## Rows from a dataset
☆ ☆ ☆
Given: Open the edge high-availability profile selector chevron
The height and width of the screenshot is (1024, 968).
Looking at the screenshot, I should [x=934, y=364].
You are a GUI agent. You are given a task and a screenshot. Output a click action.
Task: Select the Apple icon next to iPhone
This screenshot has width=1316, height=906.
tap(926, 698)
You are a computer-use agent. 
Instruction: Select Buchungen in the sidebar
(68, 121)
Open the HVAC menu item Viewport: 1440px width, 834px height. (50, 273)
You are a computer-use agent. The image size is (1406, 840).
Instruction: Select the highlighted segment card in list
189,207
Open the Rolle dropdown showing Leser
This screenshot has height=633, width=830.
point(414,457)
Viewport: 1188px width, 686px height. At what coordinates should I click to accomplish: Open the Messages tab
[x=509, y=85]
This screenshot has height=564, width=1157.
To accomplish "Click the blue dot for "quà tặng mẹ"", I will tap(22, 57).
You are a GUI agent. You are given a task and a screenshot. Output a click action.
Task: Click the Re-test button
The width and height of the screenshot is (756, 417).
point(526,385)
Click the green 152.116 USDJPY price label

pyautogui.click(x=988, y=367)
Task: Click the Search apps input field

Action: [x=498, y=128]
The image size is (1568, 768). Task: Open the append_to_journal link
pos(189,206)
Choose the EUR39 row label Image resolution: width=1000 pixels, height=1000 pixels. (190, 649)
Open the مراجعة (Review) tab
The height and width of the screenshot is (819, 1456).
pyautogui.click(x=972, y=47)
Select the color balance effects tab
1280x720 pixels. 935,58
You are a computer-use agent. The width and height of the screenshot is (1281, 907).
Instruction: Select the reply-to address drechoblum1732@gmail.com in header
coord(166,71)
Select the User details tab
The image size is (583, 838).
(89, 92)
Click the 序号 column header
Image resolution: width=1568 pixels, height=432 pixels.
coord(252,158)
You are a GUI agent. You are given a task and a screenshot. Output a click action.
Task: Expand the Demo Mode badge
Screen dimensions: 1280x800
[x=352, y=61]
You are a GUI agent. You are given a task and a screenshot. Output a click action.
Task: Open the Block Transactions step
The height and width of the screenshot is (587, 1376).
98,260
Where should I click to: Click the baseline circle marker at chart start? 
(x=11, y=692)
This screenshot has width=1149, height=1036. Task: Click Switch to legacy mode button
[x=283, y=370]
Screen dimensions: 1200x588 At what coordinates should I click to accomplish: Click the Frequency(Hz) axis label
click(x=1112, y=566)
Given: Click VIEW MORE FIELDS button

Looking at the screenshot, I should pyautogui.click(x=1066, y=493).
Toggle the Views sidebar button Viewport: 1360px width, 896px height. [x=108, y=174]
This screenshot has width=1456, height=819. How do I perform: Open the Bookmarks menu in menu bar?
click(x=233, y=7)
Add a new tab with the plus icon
☆ ☆ ☆
## PROMPT
Count the lines in the records above that contain the string "dimensions", treating uppercase and lowercase as different. Reply with the number only.

## FINAL RESULT
2